The chairmen of the House and Senate Judiciary committees yesterday ratcheted up their fight with President Bush over documents on the firing of U.S. attorneys, sending the White House a barbed letter demanding that the president back down from a claim of executive privilege -- or give Congress a detailed explanation for withholding each document.

In the letter to the White House counsel, Rep. John Conyers Jr. (D-Mich.) and Sen. Patrick J. Leahy (D-Vt.) accused the administration of a "veil of secrecy . . . unprecedented and damaging to the tradition of open government."

The correspondence came a day after the White House invoked executive privilege, for the second time in Bush's tenure, to block the release of internal e-mails and other documents that congressional investigators are seeking to clarify what role Bush's senior staff played in the Justice Department's removal of nine chief federal prosecutors last year. The firings have triggered bipartisan calls for Attorney General Alberto R. Gonzales to resign.

Yesterday's letter marks Congress's first move toward enforcing subpoenas issued by the committees this month. The lawmakers had sought documents and testimony from former White House political director Sara M. Taylor and former White House Counsel Harriet E. Miers. Internal Justice e-mails show they were involved in the dismissals.
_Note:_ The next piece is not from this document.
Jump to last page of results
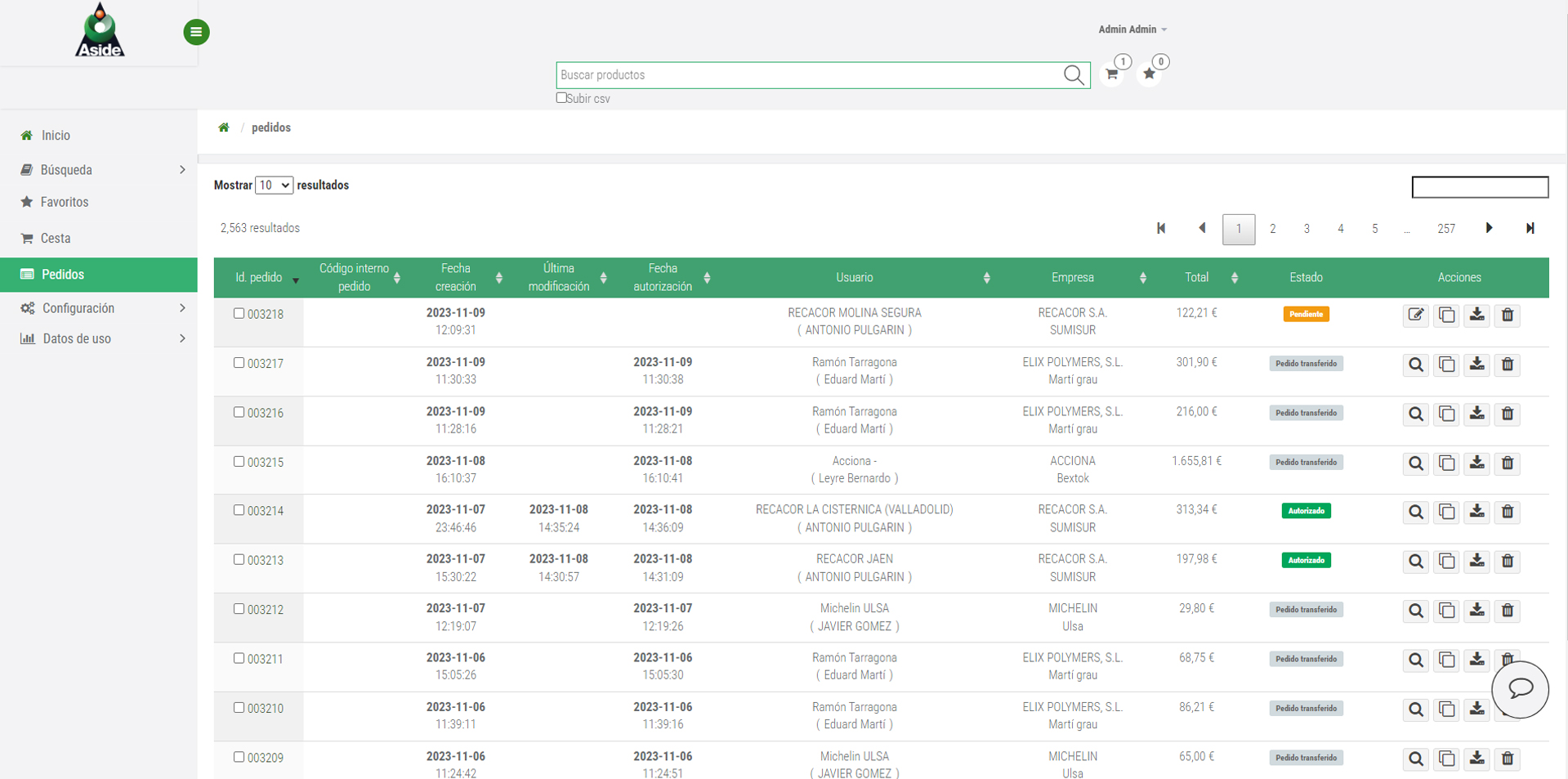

The committee chairmen told the White House to provide a signed letter from Bush asserting executive privilege, as well as a description of each withheld document, a list of who has seen the documents, and the legal basis for arguing that they may be shielded from public view.

That demand, with a July 9 deadline, is the beginning of several steps lawmakers are empowered to take to try to overcome the executive privilege claim. Those steps could culminate in Congress voting to find the president in criminal contempt and to refer the matter to a federal prosecutor with a recommendation to issue an indictment.
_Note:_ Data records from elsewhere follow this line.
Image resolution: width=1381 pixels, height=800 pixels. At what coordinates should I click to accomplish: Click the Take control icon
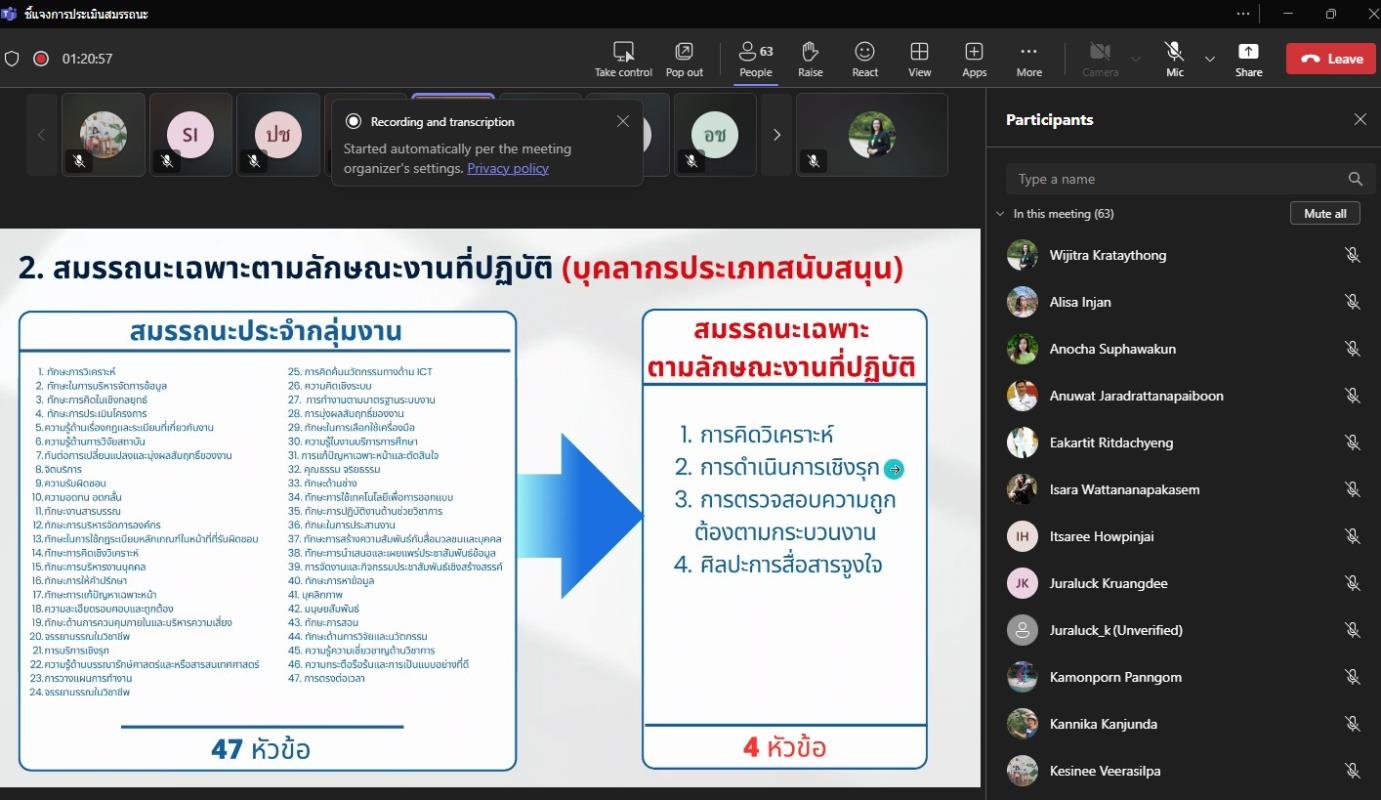tap(623, 52)
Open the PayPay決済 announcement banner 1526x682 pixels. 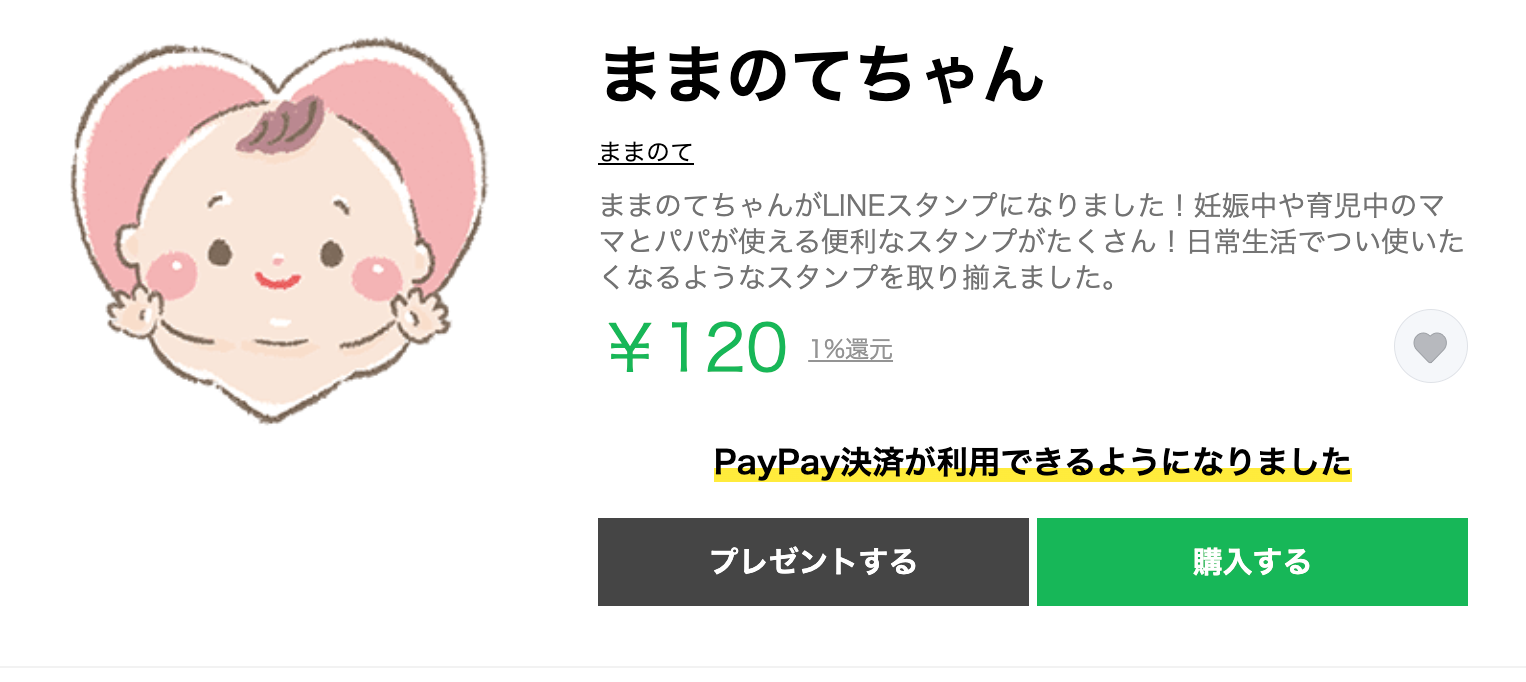[1032, 463]
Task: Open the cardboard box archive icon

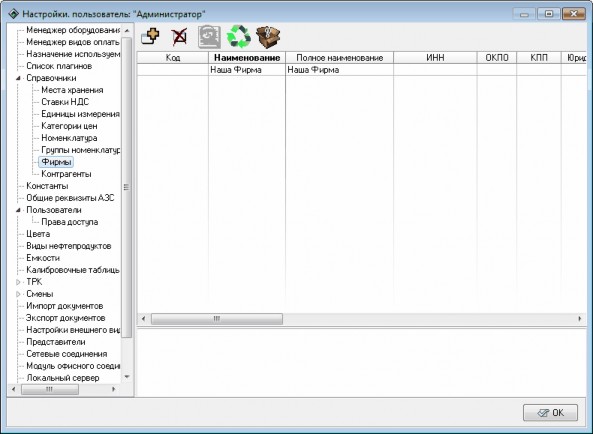Action: click(x=268, y=37)
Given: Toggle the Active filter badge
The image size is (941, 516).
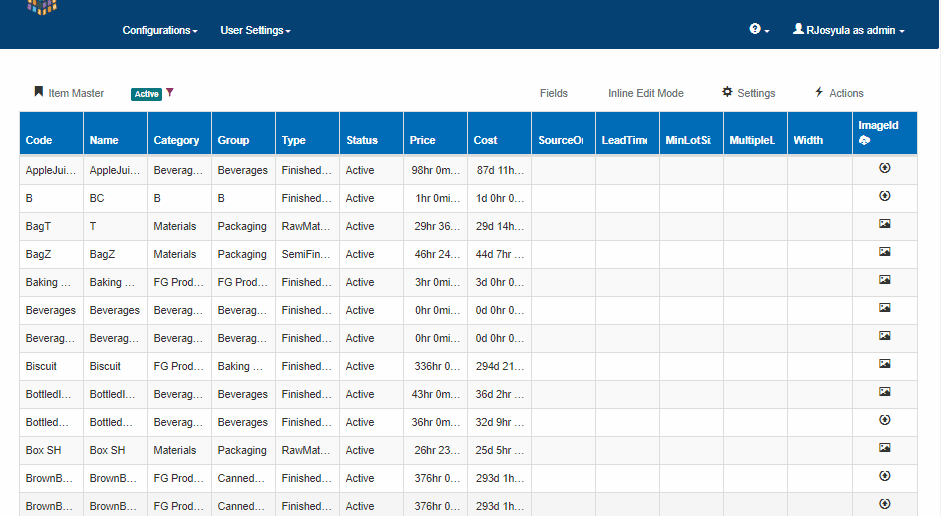Looking at the screenshot, I should [146, 94].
Neither Leahy nor Conyers, whose panels are leading the investigation into the Justice Department and the firings, have said how far they intend to pursue the matter legally. Their letter says they "will appropriately enforce our subpoenas backed by the full force of the law."

The lawmakers and White House officials have accused each other of being unwilling to compromise. In asserting executive privilege, White House Counsel Fred F. Fielding wrote to the committee chairmen that the refusal "rests upon a bedrock presidential prerogative" to ensure that presidential advisers feel free to provide "candid and unfettered advice."
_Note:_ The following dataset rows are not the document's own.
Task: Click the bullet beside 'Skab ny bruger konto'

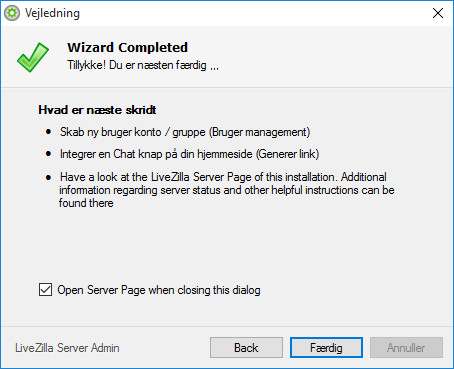Action: coord(49,132)
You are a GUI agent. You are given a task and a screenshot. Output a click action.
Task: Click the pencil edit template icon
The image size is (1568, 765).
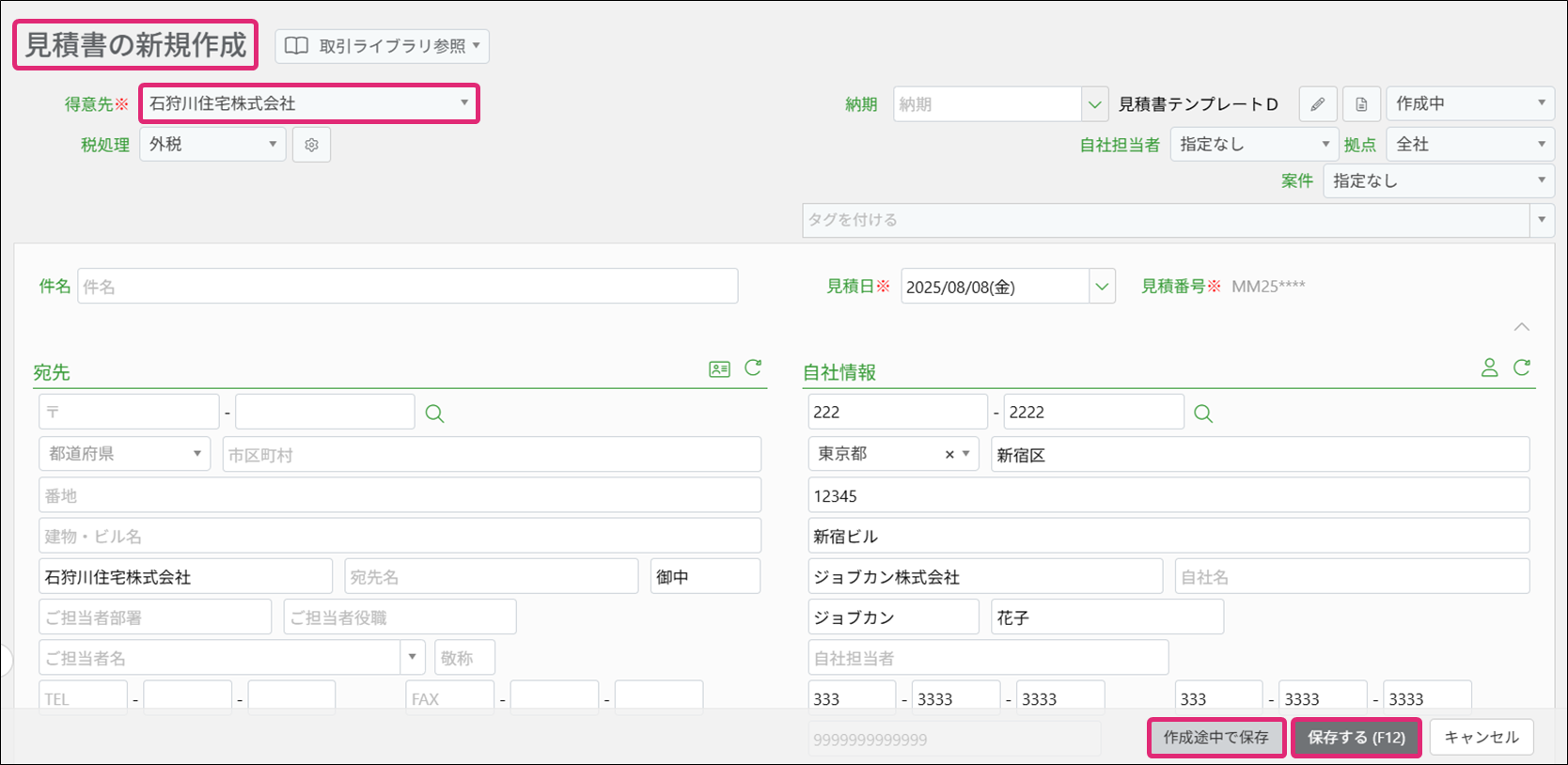(x=1317, y=104)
Asked how the White House plans to respond to yesterday's letter, deputy press secretary Tony Fratto said, "We'll review it." Calling it "another overreach," he said, "They are not interested in facts. They are interested in sending off letters with vitriolic language."

Also yesterday, the Justice Department announced that Rachel Brand, assistant attorney general for legal policy, is resigning, becoming the seventh senior aide to Gonzales to step down in the past few months.

Brand, who worked on the renewal of the USA Patriot Act last year and the confirmation of two Supreme Court justices in 2005, is not known to have played a direct role in the U.S. attorneys' removal. However, department officials have said that Gonzales's former chief of staff, D. Kyle Sampson, asked her whether she might want to replace a Michigan prosecutor who was forced out. Though interested at first, Brand did not apply for the job. Justice officials said she plans to leave July 9 and stay at home with her first child, due this summer.

In another development involving the U.S. attorneys controversy, the Senate Appropriations Committee voted this week to reverse a policy, authorized at the Justice Department's urging in the Patriot Act, that had allowed federal prosecutors to live and work in different places.

The change, backed by Sen. Dianne Feinstein (D-Calif.), is intended to halt a recent practice in which several U.S. attorneys have simultaneously held jobs as senior aides to Gonzales and spent most of their time in Washington.